# Problem
Scan the entries for lines with the word "will", then copy those lines.
--- START ---
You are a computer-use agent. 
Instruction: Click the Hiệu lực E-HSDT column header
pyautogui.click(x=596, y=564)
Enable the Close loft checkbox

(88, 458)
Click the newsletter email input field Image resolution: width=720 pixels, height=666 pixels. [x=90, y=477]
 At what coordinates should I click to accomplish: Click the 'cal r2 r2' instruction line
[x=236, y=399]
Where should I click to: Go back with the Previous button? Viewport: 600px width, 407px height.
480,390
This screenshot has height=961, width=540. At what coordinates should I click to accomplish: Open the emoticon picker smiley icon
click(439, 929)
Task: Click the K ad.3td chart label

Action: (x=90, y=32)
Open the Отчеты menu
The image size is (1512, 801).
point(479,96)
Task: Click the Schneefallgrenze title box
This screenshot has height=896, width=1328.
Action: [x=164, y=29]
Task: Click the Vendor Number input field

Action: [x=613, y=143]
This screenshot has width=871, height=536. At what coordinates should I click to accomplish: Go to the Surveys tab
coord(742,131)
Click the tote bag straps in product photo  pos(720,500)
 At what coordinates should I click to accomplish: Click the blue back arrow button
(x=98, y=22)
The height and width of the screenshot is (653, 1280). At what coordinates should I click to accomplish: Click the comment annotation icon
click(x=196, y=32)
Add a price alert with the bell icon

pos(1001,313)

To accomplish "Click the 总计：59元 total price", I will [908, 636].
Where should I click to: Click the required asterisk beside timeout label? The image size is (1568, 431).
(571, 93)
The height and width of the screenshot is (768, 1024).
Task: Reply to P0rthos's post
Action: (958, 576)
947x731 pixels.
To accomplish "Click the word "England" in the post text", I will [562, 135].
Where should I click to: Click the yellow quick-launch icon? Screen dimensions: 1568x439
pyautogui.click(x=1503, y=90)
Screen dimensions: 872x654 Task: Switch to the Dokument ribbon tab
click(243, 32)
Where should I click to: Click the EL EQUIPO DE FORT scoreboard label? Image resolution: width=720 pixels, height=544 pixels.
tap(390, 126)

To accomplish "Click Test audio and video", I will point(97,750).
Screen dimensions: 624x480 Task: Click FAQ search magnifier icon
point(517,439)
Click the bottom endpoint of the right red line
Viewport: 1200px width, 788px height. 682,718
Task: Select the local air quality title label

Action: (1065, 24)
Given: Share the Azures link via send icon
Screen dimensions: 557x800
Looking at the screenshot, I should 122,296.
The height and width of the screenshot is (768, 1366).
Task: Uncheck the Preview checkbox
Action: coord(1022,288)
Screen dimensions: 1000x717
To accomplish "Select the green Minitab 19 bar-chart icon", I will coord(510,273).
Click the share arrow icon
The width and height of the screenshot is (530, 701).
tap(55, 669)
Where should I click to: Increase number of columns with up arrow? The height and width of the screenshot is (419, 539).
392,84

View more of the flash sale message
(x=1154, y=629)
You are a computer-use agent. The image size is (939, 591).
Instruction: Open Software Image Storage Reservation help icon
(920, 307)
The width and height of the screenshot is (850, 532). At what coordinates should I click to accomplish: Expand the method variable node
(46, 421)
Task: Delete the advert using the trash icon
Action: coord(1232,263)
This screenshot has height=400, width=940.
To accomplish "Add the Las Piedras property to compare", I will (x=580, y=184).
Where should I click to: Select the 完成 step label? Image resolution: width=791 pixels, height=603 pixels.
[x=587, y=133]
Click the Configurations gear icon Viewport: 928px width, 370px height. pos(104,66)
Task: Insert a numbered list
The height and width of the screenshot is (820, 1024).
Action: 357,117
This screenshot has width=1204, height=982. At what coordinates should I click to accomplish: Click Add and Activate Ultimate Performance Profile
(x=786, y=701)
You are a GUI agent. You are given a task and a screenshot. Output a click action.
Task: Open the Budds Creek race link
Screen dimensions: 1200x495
--- END ---
# Exercise solution
To accomplish "Click the 总计：59元 total price", I will [908, 636].
To accomplish "Click the word "England" in the post text", I will [562, 135].
To accomplish "Click Test audio and video", I will point(97,750).
To accomplish "Select the green Minitab 19 bar-chart icon", I will coord(510,273).
To accomplish "Add the Las Piedras property to compare", I will (x=580, y=184).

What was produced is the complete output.